Law School - Academic Preparation
There is no officially recommended pre-law major here at Cal and law schools do not require or prefer any particular major; they look for an undergraduate educational background that sharpens analytical reasoning and writing skills.
So, you can study any major and still apply to law school. However, it is recommended that you choose a major that reflects your own interests, skills, and ability. Since your GPA is a major factor in law school admission, choose a major that you enjoy. It stands to reason that the more you enjoy your major, the better you will perform in terms of grades.
While there are no required majors or courses for law school, admissions officials look for solid academic courses taken as part of a rigorous undergraduate program. A solid knowledge of the English language and good writing skills should be developed. Likewise, courses that stress the ability to reason logically, systematically, and analytically are necessary. Courses that provide a general understanding of the business world and economics are quite helpful. A broad understanding of human institutions will provide knowledge of the social context of legal problems as well. Classes that inspire debate or require oral presentations will provide additional preparation.
Your GPA is one of the top two determining factors for admission to law school. It is usually given the same or slightly less value than the LSAT. Admissions committees not only look at your cumulative GPA from all undergraduate colleges and universities you attended, but also consider a year-to-year GPA breakdown.
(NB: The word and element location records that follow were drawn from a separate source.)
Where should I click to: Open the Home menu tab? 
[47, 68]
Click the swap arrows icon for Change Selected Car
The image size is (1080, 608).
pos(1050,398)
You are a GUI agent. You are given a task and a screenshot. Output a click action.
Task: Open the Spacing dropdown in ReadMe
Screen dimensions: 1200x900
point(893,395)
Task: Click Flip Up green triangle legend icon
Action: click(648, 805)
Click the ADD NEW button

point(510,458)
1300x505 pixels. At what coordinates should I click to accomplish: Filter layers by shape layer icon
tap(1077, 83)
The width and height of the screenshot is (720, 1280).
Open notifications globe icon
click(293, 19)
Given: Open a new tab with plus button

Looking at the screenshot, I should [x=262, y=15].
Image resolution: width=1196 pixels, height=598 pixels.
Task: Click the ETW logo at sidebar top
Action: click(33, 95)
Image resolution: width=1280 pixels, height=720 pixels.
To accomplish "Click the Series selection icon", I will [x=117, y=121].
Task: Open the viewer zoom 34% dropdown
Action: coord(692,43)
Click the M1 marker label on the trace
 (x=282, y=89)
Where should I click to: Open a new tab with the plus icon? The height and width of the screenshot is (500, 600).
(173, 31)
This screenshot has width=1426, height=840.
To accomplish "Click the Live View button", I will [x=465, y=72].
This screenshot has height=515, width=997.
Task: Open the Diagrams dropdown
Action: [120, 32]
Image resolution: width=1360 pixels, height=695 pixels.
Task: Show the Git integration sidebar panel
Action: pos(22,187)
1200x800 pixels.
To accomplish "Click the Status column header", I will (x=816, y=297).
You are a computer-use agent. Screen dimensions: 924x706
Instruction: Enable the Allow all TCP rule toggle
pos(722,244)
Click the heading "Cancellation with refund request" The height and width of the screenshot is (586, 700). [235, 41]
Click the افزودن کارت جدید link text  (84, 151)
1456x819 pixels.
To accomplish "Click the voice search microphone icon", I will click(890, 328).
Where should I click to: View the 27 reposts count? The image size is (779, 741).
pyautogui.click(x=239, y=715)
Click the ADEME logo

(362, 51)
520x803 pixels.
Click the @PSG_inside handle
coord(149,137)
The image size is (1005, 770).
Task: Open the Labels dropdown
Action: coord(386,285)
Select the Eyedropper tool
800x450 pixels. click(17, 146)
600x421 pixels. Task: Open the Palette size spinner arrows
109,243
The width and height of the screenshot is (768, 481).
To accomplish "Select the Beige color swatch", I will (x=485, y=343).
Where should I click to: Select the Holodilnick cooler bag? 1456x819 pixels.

All courses taken for a letter grade are considered in this breakdown; in other words, the GPA in the major is not typically considered as a separate element. Because law schools examine your GPA year-to-year, substantial and continuing academic improvement will work to your advantage; improvement in grades reflects not only your ability to work hard, but also your ability to maneuver through college while grasping more difficult material.
Although you may take some courses P/NP, you should realize that the Credential Assembly Service (CAS) converts a NP to an "F" and calculates it into your GPA as a zero. The "P" is given no value and is not factored into the GPA. Therefore, if you are considering applying to law school, be selective when using the P/NP grading option. Whenever possible, choose courses that engage your interests and take them for letter grades.
On the Law School Statistics page, some of the average GPAs are greater than 4.0. How is this possible?
Because of the wide range of grading systems used by US colleges and universities, the CAS converts records into a standard format. Your CAS GPA may be different from your Cal GPA. For example, the CAS assigns an A+ a value of 4.3, while at Cal, an A+ is equivalent to 4.0. Since the CAS also takes into account all undergraduate coursework taken at other institutions, your CAS GPA will probably be different from your Cal GPA if you took classes at other colleges or universities. Detailed information about CAS GPA calculations can be found on the LSAC website.